Data listing
☆ ☆ ☆ ☆ ☆

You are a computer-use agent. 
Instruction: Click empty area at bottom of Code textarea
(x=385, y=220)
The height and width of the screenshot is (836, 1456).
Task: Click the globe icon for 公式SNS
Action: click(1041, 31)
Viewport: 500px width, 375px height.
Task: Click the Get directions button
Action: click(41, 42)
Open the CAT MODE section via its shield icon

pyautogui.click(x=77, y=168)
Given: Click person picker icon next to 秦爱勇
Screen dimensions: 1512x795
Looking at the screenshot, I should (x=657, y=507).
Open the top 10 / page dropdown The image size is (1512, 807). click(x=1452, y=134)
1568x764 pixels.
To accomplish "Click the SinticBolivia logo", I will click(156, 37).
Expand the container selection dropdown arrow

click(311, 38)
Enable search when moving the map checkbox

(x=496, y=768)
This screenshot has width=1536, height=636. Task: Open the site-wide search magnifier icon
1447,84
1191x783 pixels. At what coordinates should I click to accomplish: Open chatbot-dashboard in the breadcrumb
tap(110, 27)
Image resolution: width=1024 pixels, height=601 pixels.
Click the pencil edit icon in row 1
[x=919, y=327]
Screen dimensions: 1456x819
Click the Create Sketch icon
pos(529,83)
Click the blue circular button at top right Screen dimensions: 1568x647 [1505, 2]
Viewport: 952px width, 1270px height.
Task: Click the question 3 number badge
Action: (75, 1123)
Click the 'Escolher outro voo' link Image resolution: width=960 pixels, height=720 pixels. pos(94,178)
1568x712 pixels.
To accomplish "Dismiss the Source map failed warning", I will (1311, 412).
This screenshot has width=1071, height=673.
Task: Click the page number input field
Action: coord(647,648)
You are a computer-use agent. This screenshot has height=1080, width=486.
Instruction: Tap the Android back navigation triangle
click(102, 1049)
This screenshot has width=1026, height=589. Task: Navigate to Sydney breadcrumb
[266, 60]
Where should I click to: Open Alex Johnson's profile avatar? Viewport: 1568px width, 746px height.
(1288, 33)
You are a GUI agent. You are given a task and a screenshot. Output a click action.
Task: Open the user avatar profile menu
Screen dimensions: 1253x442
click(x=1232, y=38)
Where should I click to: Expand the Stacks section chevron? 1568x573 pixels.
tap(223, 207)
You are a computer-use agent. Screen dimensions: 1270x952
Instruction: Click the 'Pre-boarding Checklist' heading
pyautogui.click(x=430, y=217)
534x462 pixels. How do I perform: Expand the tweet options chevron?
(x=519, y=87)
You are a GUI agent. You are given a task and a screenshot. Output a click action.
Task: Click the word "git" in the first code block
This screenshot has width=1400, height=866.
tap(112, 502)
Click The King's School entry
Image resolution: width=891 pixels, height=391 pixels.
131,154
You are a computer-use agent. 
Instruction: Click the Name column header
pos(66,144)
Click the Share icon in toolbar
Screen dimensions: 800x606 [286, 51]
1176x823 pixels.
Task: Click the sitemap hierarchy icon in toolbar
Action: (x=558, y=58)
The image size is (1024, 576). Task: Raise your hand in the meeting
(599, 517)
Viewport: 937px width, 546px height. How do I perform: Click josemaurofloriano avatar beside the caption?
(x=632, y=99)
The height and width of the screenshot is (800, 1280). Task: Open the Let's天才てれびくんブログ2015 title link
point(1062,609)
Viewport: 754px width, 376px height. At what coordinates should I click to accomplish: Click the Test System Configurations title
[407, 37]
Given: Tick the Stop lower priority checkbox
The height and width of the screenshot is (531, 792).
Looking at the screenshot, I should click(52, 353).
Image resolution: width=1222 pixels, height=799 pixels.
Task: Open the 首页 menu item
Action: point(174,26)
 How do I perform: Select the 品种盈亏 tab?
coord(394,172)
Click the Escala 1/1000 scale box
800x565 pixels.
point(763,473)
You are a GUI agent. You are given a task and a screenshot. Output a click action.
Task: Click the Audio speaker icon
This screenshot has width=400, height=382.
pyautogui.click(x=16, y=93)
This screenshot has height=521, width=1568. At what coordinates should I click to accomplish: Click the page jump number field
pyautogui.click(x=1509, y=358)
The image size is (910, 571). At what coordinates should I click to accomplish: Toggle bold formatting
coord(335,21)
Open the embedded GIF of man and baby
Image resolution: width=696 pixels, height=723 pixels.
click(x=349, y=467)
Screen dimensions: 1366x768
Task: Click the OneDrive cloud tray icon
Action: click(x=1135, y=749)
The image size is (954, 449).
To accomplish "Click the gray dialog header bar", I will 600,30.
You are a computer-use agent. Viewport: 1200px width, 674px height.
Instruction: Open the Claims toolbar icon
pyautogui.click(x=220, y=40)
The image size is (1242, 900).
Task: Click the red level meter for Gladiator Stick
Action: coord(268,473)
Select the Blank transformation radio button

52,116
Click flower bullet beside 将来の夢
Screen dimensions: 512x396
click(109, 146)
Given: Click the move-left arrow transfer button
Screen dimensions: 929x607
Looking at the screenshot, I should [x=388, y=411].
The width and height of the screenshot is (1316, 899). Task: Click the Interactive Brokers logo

☆ ☆ ☆ ☆ ☆

Reproduce all the items above with "Instruction" swapped for "Goal" wherever it occurs, keeping everything else the same.

You are a computer-use agent. 
Goal: Click empty area at bottom of Code textarea
(x=385, y=220)
The height and width of the screenshot is (836, 1456).
Task: Click the globe icon for 公式SNS
Action: click(1041, 31)
Viewport: 500px width, 375px height.
Task: Click the Get directions button
Action: click(41, 42)
Open the CAT MODE section via its shield icon

pyautogui.click(x=77, y=168)
Given: Click person picker icon next to 秦爱勇
Screen dimensions: 1512x795
Looking at the screenshot, I should (x=657, y=507).
Open the top 10 / page dropdown The image size is (1512, 807). click(x=1452, y=134)
1568x764 pixels.
To accomplish "Click the SinticBolivia logo", I will click(156, 37).
Expand the container selection dropdown arrow

click(311, 38)
Enable search when moving the map checkbox

(x=496, y=768)
This screenshot has width=1536, height=636. Task: Open the site-wide search magnifier icon
1447,84
1191x783 pixels. At what coordinates should I click to accomplish: Open chatbot-dashboard in the breadcrumb
tap(110, 27)
Image resolution: width=1024 pixels, height=601 pixels.
Click the pencil edit icon in row 1
[x=919, y=327]
Screen dimensions: 1456x819
Click the Create Sketch icon
pos(529,83)
Click the blue circular button at top right Screen dimensions: 1568x647 [1505, 2]
Viewport: 952px width, 1270px height.
Task: Click the question 3 number badge
Action: (75, 1123)
Click the 'Escolher outro voo' link Image resolution: width=960 pixels, height=720 pixels. pos(94,178)
1568x712 pixels.
To accomplish "Dismiss the Source map failed warning", I will (1311, 412).
This screenshot has width=1071, height=673.
Task: Click the page number input field
Action: coord(647,648)
You are a computer-use agent. This screenshot has height=1080, width=486.
Goal: Tap the Android back navigation triangle
click(102, 1049)
This screenshot has width=1026, height=589. Task: Navigate to Sydney breadcrumb
[266, 60]
Where should I click to: Open Alex Johnson's profile avatar? Viewport: 1568px width, 746px height.
(1288, 33)
You are a GUI agent. You are given a task and a screenshot. Output a click action.
Task: Open the user avatar profile menu
Screen dimensions: 1253x442
click(x=1232, y=38)
Where should I click to: Expand the Stacks section chevron? 1568x573 pixels.
tap(223, 207)
You are a computer-use agent. Screen dimensions: 1270x952
Goal: Click the 'Pre-boarding Checklist' heading
pyautogui.click(x=430, y=217)
534x462 pixels. How do I perform: Expand the tweet options chevron?
(x=519, y=87)
You are a GUI agent. You are given a task and a screenshot. Output a click action.
Task: Click the word "git" in the first code block
This screenshot has width=1400, height=866.
tap(112, 502)
Click The King's School entry
Image resolution: width=891 pixels, height=391 pixels.
131,154
You are a computer-use agent. 
Goal: Click the Name column header
pos(66,144)
Click the Share icon in toolbar
Screen dimensions: 800x606 [286, 51]
1176x823 pixels.
Task: Click the sitemap hierarchy icon in toolbar
Action: (x=558, y=58)
The image size is (1024, 576). Task: Raise your hand in the meeting
(599, 517)
Viewport: 937px width, 546px height. How do I perform: Click josemaurofloriano avatar beside the caption?
(x=632, y=99)
The height and width of the screenshot is (800, 1280). Task: Open the Let's天才てれびくんブログ2015 title link
point(1062,609)
Viewport: 754px width, 376px height. At what coordinates should I click to accomplish: Click the Test System Configurations title
[407, 37]
Given: Tick the Stop lower priority checkbox
The height and width of the screenshot is (531, 792).
Looking at the screenshot, I should click(52, 353).
Image resolution: width=1222 pixels, height=799 pixels.
Task: Open the 首页 menu item
Action: point(174,26)
 How do I perform: Select the 品种盈亏 tab?
coord(394,172)
Click the Escala 1/1000 scale box
800x565 pixels.
point(763,473)
You are a GUI agent. You are given a task and a screenshot. Output a click action.
Task: Click the Audio speaker icon
This screenshot has width=400, height=382.
pyautogui.click(x=16, y=93)
This screenshot has height=521, width=1568. At what coordinates should I click to accomplish: Click the page jump number field
pyautogui.click(x=1509, y=358)
The image size is (910, 571). At what coordinates should I click to accomplish: Toggle bold formatting
coord(335,21)
Open the embedded GIF of man and baby
Image resolution: width=696 pixels, height=723 pixels.
click(x=349, y=467)
Screen dimensions: 1366x768
Task: Click the OneDrive cloud tray icon
Action: click(x=1135, y=749)
The image size is (954, 449).
To accomplish "Click the gray dialog header bar", I will 600,30.
You are a computer-use agent. Viewport: 1200px width, 674px height.
Goal: Open the Claims toolbar icon
pyautogui.click(x=220, y=40)
The image size is (1242, 900).
Task: Click the red level meter for Gladiator Stick
Action: coord(268,473)
Select the Blank transformation radio button

52,116
Click flower bullet beside 将来の夢
Screen dimensions: 512x396
click(109, 146)
Given: Click the move-left arrow transfer button
Screen dimensions: 929x607
Looking at the screenshot, I should [x=388, y=411].
The width and height of the screenshot is (1316, 899). Task: Click the Interactive Brokers logo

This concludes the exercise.